Selezione di frasi e citazioni di Philippe Daverio (Mulhouse, 1949 - Milano, 2020), storico e critico d'arte francese con cittadinanza italiana. Oltre a essere stato professore ordinario alla facoltà di Architettura dell’Università di Palermo, Philippe Daverio ha insegnato alla facoltà di Design del Politecnico di Milano ed è stato direttore della nota rivista Art e Dossier. Così Philippe Daverio ha descritto, in poche parole, la vita e la morte:
"La vita è come un quadro, pieno di pennellate che vanno nel verso giusto, ma ce n'è sempre una che, nonostante l'attenzione del pittore, esce dai confini, macchia il pavimento: ecco, quella è la morte, ineluttabile, fatale, uno strascico blu nell'infinito magniloquente e fantasmagorico, un'esplosione oltre la cornice che tutti vivremo (o moriremo), polvere barbaramente bistrattata quantunque paventasse un volo pindarico".
Foto di Philippe Daverio
Non è la bellezza che salverà il mondo, o salverà noi: è proprio l’opposto.
Il nostro compito è tentare di salvare la bellezza. (Philippe Daverio)

Il museo immaginato
© Rizzoli, 2011

Pochi spettacoli generano un senso di disagio umano maggiore di quelli che si ripetono quotidianamente nei musei. Intere truppe di esseri umani vengono spinte da un mito ignoto a percorrerne le sale a velocità da maratoneta per vedere da lontano opere celate dagli altri visitatori che si trovano davanti a loro. Lo potete vedere al Louvre come agli Uffizi.
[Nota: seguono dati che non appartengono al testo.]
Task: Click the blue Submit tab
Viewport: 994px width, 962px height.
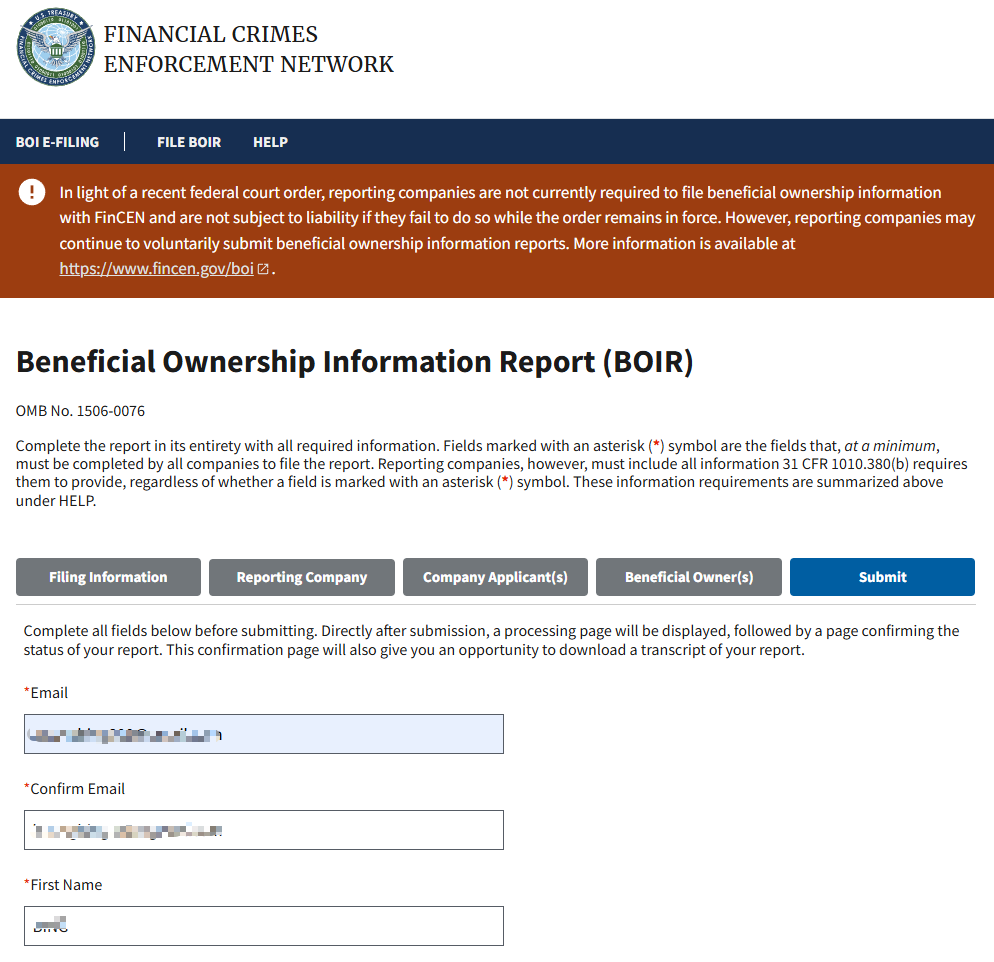Action: (882, 577)
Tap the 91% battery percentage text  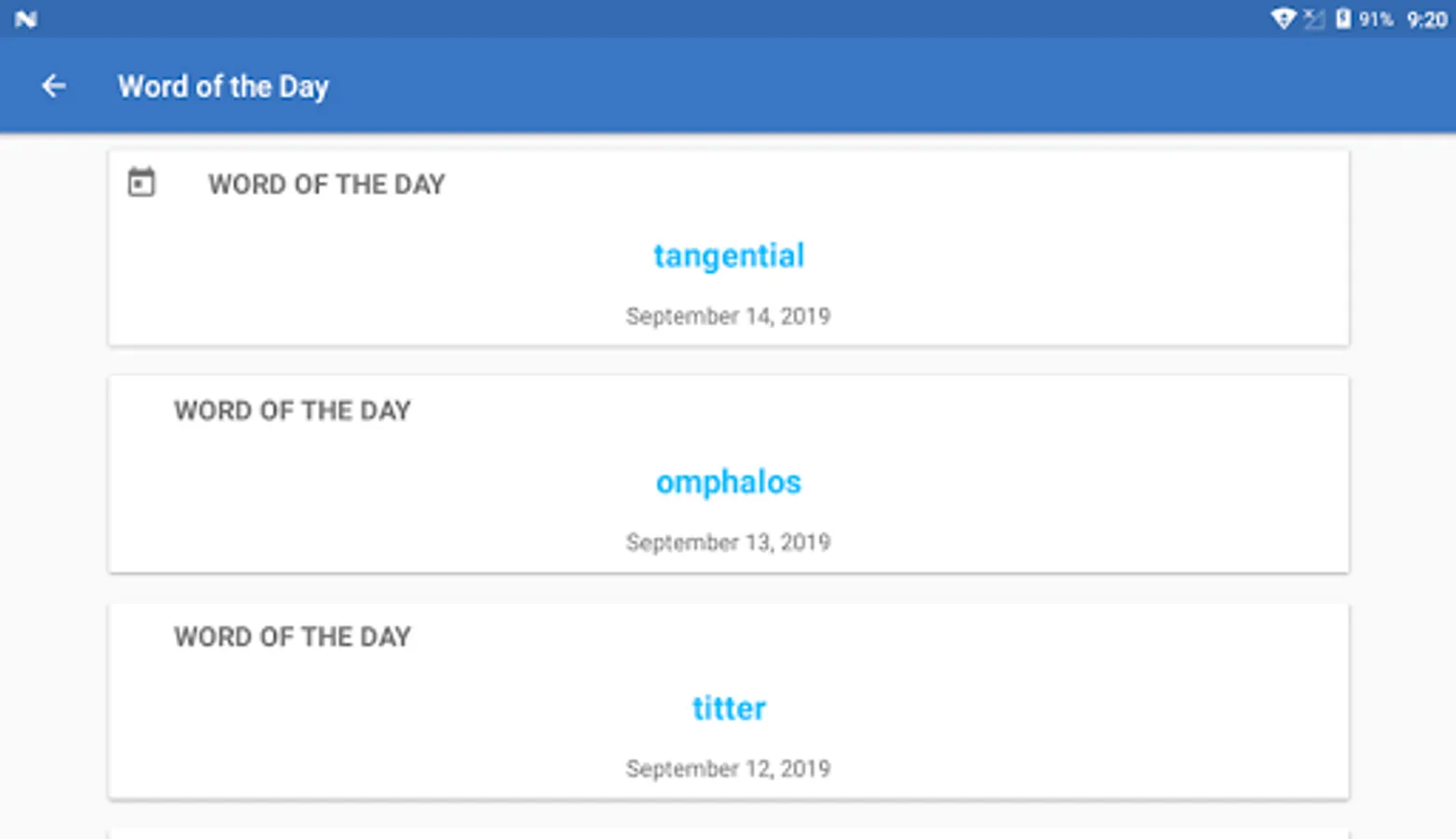(x=1376, y=20)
C’è un modo per uscire dal consumismo dell’arte visiva. Ridare tempo al tempo. Andare nel museo e guardare un quadro solo. Non è facile, è veramente roba da iniziati. 

Il secolo lungo della modernità
Il museo immaginato © Rizzoli, 2012

A che cosa serve la pittura? Ai commercianti d’arte serve innegabilmente a campare. Ai molti musei d’oggi serve ad avere materiali alle pareti in modo da giustificare il coffee shop e il bookshop, quindi gli stipendi degli addetti. A tanti collezionisti serve a stimolare la vanità e ad appagare il complesso di Alì Babà offrendo loro la più cara delle merci raccoglibili.

L'arte di guardare l'arte
© Giunti, 2012 - Selezione Aforismario

La curiosità sarà anche un difetto e l’ozio un vizio, ma i due elementi, combinati insieme, sono un utile strumento di sopravvivenza. Per guardare le opere d’arte.

La critica nasce dal distinguere, dal giudicare dopo avere distinto. E dal verbo krino nasce anche il crinale, la linea alta del monte che ha due lati discendenti diversi, inesorabilmente condannati ad allontanarsi l’uno dall’altro. I criteri sono gli strumenti del sapere che consentono la distinzione, quindi il giudizio e infine il pensiero critico.

La metodologia della critica è la medesima di quella del pettegolezzo. Stesso percorso: criterio-giudizio-pensiero. Stessa necessità di non lasciare correre la questione solo nella propria testa, ma di guardare fuori dalla finestra, con curiosità e ozio ovviamente.

Il mondo delle arti è intimamente ambiguo. Anzi solo ciò che è ambiguo può essere considerato arte.

Il mondo delle arti consente letture in direzioni diverse: è quindi etimologicamente ambiguo (va per ambo i lati del crinale) e triviale (porta a tre vie almeno).

L’opera d’arte può generare stimoli stilistici, può suscitare voglie interpretative, può segnare la strada evolutiva delle tecniche della percezione e della restituzione di questa percezione, può limitarsi all’evoluzione delle pratiche materiali della sua realizzazione, oppure può riassumere tutte le contraddizioni o tutte le combinazioni di questi vari percorsi per diventare il più attraente campo d’indagine per chi abbia interesse nei suoi simili, gli altri uomini, o addirittura la specie che governa il nostro permanere sulla terra.

Che c’è di più bello che l’interessarsi agli esseri umani? 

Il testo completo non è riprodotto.